------ Material shown

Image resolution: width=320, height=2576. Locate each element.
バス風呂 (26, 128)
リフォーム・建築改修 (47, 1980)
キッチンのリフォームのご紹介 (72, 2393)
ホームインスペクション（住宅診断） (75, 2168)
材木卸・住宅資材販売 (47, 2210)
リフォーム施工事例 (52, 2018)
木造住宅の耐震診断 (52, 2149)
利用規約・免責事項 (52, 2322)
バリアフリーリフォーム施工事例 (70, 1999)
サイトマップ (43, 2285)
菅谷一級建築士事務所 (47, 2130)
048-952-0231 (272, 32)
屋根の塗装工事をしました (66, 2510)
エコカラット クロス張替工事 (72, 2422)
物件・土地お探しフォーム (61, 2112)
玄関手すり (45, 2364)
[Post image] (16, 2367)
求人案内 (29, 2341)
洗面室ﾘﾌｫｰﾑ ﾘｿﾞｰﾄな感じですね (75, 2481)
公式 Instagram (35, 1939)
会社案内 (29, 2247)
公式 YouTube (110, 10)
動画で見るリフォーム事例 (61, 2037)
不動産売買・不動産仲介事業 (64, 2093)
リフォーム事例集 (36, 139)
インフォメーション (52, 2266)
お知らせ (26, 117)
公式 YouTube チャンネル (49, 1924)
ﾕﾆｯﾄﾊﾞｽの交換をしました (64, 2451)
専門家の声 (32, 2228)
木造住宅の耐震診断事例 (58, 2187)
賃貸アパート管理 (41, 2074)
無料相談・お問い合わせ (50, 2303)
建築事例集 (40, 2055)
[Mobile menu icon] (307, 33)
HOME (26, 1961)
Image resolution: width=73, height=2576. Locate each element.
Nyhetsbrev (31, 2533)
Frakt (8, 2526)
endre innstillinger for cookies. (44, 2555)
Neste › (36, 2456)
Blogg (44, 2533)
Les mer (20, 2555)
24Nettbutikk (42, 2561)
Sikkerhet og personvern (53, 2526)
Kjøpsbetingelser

------------

- _Work request_:
Return exactly the lines from the one containing "endre innstillinger for cookies. (44, 2555)" to the last line of the data, and nothing more.

- _Answer section_:
endre innstillinger for cookies. (44, 2555)
Neste › (36, 2456)
Blogg (44, 2533)
Les mer (20, 2555)
24Nettbutikk (42, 2561)
Sikkerhet og personvern (53, 2526)
Kjøpsbetingelser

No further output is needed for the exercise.